[Stored items]
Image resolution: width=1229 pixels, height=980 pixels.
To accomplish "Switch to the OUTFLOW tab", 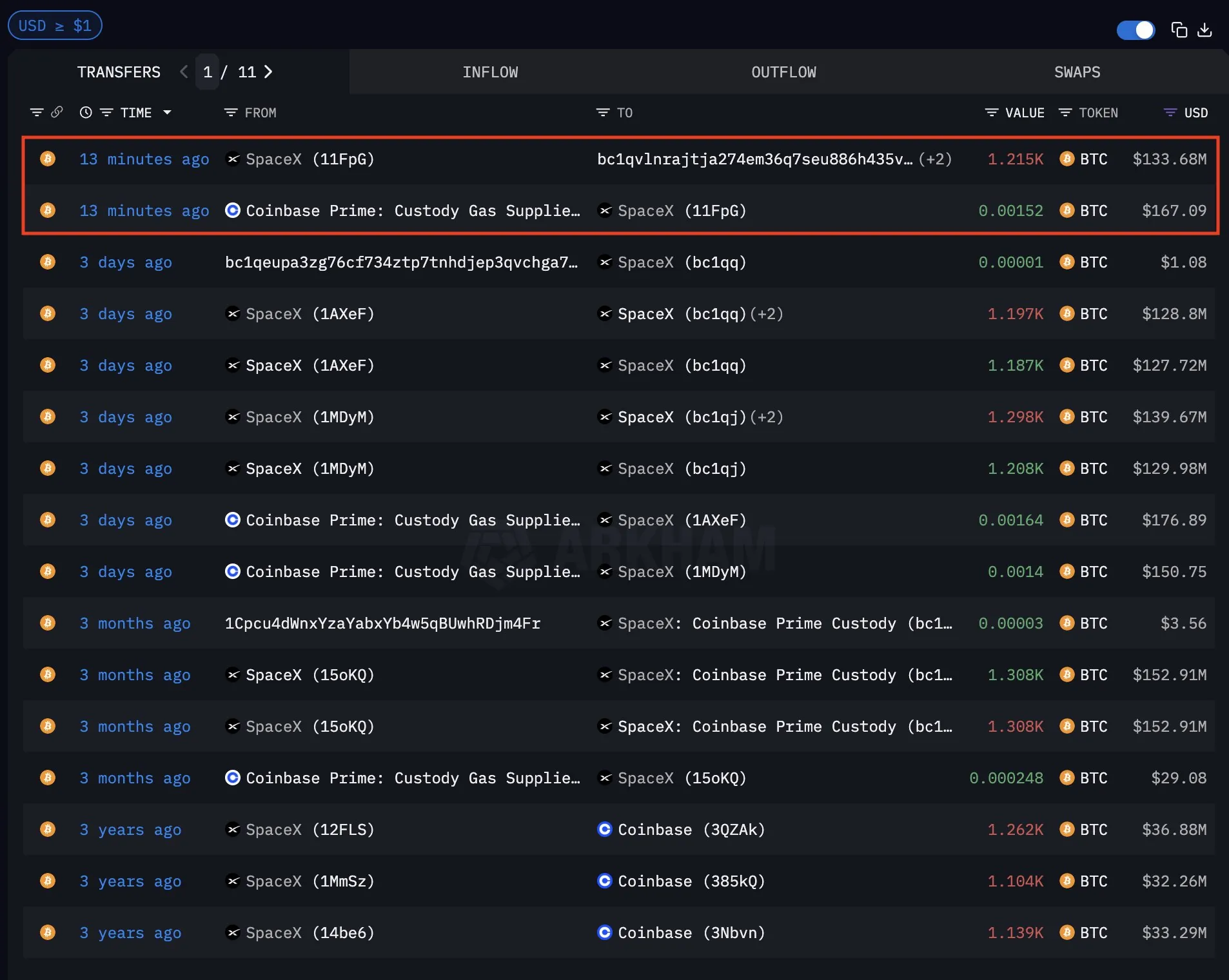I will (x=783, y=72).
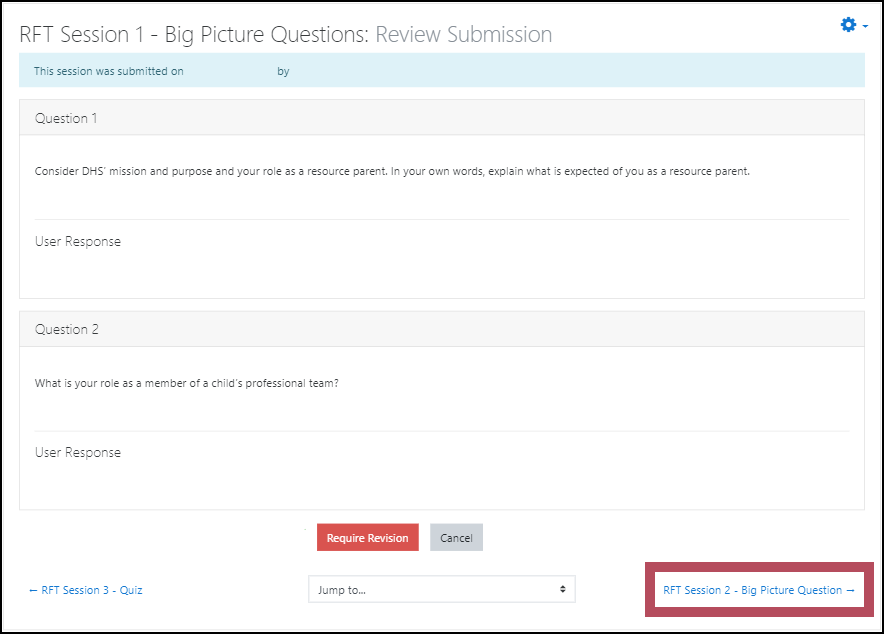
Task: Click the Question 2 header
Action: pos(441,329)
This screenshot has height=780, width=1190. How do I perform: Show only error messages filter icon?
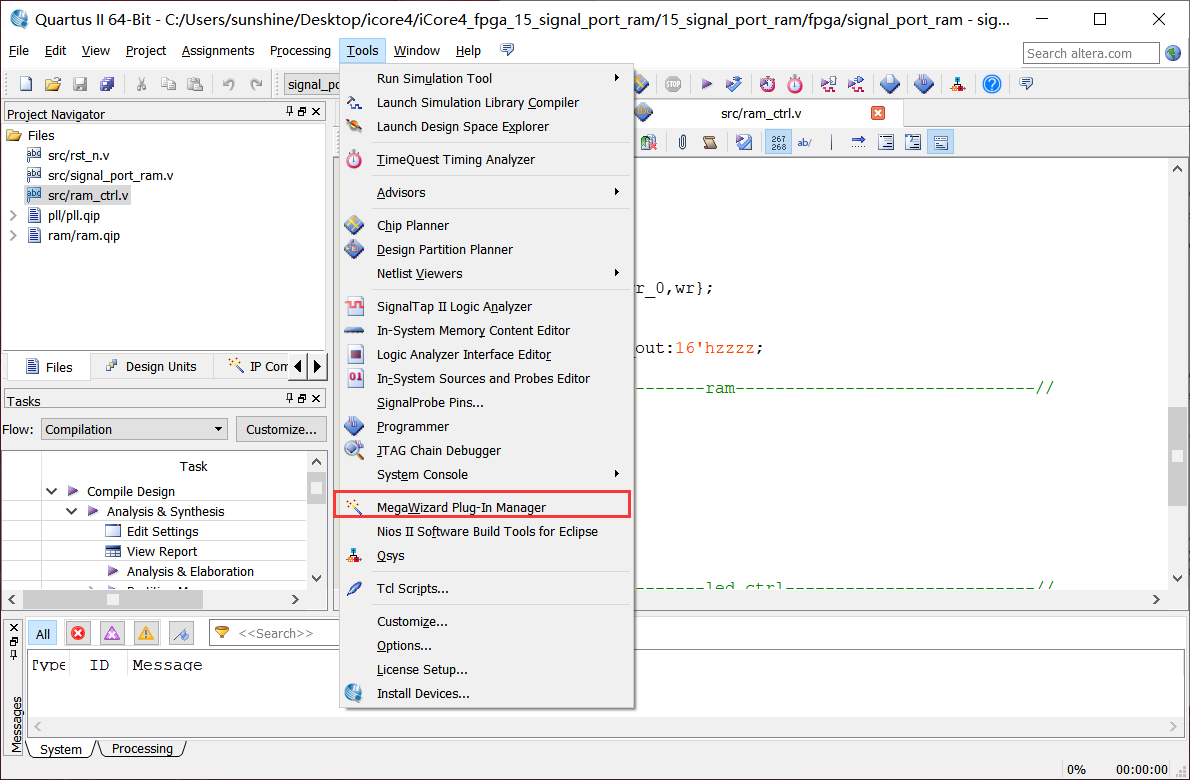coord(78,633)
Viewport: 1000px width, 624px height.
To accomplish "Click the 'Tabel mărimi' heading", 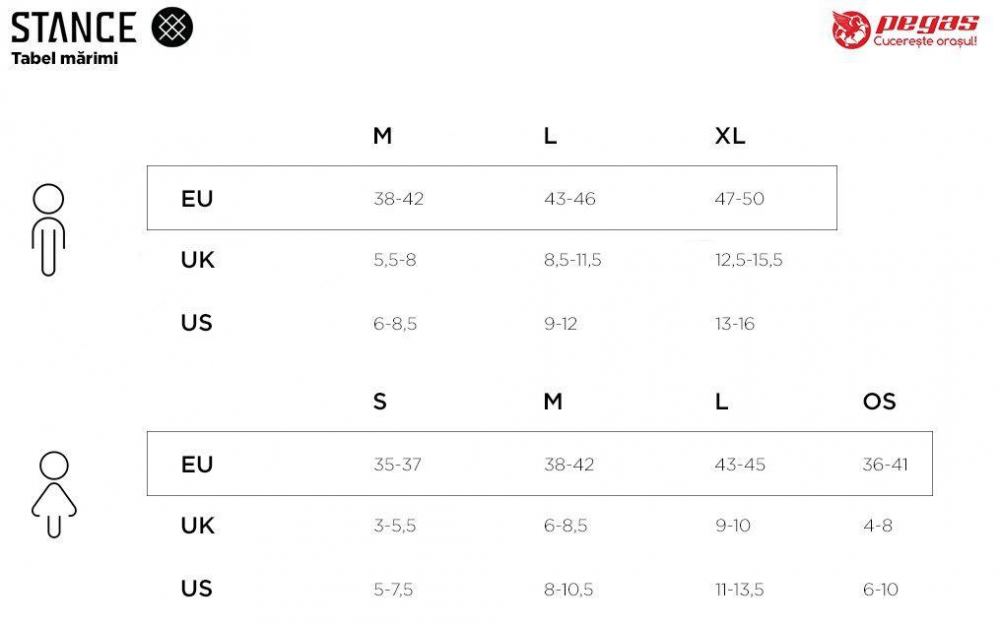I will (x=65, y=58).
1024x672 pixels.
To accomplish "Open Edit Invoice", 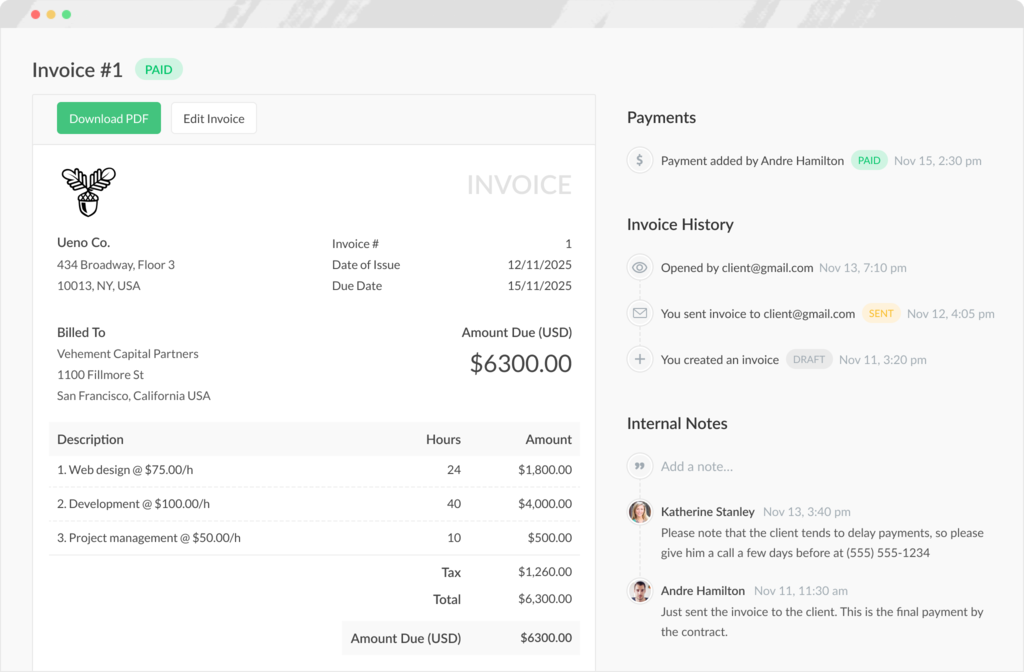I will (x=213, y=117).
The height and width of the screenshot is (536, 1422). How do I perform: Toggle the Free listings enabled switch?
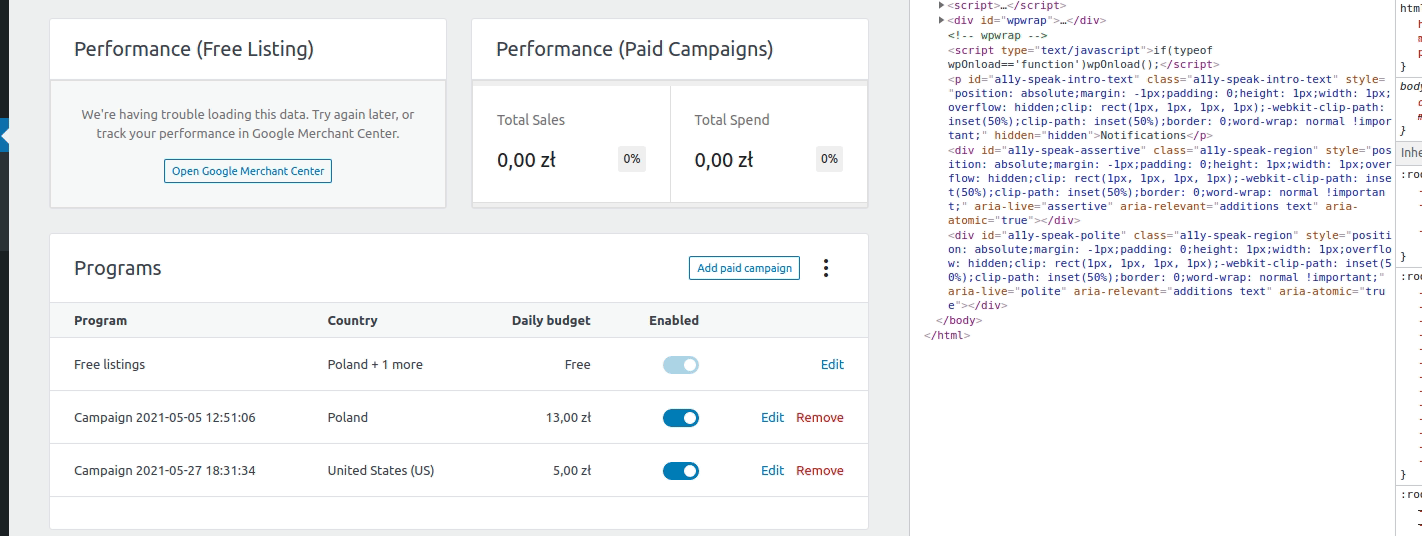[680, 365]
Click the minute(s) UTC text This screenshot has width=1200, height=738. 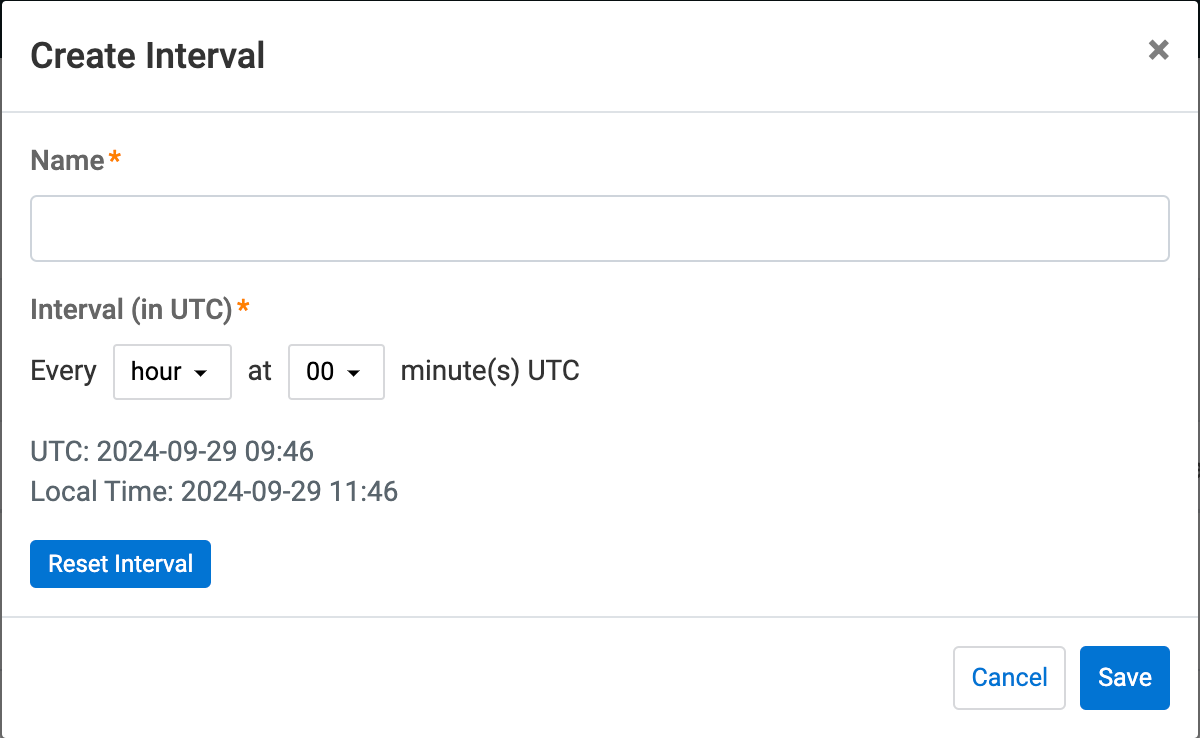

* Work task *
If a line in the records above has the word "pixels", copy it out.

* Written answer *
Image resolution: width=1229 pixels, height=980 pixels.
1024x672 pixels.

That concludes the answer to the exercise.